Stored data:
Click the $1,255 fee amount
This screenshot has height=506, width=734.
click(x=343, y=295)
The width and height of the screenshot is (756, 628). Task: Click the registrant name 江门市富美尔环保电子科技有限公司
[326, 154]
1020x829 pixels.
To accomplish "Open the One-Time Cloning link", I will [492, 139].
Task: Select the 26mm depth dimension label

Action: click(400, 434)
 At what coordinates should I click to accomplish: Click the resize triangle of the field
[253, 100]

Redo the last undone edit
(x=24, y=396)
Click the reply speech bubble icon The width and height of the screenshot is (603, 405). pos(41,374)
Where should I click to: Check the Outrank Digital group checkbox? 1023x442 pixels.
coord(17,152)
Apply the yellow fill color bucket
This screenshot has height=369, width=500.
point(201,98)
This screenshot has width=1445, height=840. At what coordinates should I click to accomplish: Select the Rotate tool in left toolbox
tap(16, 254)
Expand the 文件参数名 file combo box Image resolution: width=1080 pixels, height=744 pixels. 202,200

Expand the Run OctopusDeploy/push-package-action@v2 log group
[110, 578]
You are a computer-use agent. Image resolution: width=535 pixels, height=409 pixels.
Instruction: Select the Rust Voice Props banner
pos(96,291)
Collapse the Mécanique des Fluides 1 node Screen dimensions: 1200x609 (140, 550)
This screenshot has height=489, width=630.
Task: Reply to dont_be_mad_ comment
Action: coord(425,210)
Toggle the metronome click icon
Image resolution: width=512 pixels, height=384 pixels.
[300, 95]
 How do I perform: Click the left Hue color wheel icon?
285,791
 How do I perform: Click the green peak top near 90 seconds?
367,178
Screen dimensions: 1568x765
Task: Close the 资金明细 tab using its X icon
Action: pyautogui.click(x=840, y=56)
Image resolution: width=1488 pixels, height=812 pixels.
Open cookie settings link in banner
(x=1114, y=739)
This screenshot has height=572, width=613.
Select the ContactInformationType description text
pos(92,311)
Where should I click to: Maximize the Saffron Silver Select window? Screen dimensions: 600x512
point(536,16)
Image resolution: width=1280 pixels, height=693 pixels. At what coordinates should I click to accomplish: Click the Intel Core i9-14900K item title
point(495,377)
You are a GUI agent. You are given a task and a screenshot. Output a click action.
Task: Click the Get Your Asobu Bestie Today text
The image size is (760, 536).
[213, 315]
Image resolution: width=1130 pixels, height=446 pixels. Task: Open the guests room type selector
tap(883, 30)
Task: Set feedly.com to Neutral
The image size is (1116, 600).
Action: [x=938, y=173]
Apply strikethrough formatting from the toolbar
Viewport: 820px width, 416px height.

Problem details:
Transcribe the records above exactly, but only from the line that contains "Apply strikethrough formatting" through their final line, inclusive.

Response area:
Apply strikethrough formatting from the toolbar
Viewport: 820px width, 416px height.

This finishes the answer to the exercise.